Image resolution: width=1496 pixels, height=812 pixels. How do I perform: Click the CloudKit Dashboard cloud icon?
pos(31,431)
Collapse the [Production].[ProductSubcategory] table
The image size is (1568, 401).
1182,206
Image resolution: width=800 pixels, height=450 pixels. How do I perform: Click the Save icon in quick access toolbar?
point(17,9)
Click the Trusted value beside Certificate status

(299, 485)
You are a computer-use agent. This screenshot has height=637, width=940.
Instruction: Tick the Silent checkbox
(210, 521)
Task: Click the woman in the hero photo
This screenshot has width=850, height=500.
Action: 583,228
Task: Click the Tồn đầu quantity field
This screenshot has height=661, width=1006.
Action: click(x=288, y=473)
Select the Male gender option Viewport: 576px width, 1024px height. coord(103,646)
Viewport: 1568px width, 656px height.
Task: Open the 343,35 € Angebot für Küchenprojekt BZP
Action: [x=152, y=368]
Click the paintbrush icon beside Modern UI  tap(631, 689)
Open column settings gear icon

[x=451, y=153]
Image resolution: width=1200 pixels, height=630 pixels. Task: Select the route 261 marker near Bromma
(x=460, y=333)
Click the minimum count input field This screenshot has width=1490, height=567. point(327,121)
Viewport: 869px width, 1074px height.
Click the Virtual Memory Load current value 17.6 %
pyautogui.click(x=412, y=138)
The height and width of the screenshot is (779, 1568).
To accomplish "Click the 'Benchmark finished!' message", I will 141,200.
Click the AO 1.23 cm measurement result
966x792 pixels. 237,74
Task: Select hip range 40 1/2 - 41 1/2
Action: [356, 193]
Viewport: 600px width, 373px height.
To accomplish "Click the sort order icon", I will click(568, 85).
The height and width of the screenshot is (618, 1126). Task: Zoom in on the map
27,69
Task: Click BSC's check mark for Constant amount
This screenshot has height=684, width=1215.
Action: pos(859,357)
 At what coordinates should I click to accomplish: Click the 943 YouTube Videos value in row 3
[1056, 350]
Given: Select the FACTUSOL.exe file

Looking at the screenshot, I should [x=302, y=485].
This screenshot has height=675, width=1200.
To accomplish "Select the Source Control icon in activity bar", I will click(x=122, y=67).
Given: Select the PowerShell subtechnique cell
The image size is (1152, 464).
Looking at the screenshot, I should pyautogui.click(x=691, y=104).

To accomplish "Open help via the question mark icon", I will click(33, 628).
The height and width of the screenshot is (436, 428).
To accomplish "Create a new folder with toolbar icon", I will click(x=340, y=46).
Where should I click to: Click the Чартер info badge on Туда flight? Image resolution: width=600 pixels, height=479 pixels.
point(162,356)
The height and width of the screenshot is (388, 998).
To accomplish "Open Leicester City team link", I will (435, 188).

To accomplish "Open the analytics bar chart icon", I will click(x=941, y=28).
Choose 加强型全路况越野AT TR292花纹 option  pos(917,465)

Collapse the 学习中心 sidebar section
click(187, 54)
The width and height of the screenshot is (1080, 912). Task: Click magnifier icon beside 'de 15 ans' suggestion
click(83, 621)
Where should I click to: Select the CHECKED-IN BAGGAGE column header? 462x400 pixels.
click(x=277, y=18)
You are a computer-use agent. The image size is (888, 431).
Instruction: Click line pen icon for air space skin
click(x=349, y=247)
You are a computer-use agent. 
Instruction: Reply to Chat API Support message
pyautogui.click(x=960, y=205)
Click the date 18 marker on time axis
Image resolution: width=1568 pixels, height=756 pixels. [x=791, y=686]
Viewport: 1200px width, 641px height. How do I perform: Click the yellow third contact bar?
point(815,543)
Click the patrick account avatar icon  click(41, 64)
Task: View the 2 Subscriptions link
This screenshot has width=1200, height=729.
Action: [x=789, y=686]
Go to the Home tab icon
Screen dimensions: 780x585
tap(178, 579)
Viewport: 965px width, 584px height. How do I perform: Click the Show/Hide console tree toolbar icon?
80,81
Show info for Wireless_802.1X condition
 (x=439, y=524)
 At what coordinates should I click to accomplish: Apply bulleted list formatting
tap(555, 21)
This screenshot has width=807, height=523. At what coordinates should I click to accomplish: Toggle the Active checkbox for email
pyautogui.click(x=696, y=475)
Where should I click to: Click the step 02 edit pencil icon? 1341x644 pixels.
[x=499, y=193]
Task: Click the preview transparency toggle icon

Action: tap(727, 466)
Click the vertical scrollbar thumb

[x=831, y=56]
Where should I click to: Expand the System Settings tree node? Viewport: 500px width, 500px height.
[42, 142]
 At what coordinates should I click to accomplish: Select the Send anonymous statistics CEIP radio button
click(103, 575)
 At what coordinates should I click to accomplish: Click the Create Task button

————

## Problem statement:
Copy each line of the listing that carries the string "field".

## Reply to the exercise:
Task: Click the Tồn đầu quantity field
Click the minimum count input field This screenshot has width=1490, height=567. point(327,121)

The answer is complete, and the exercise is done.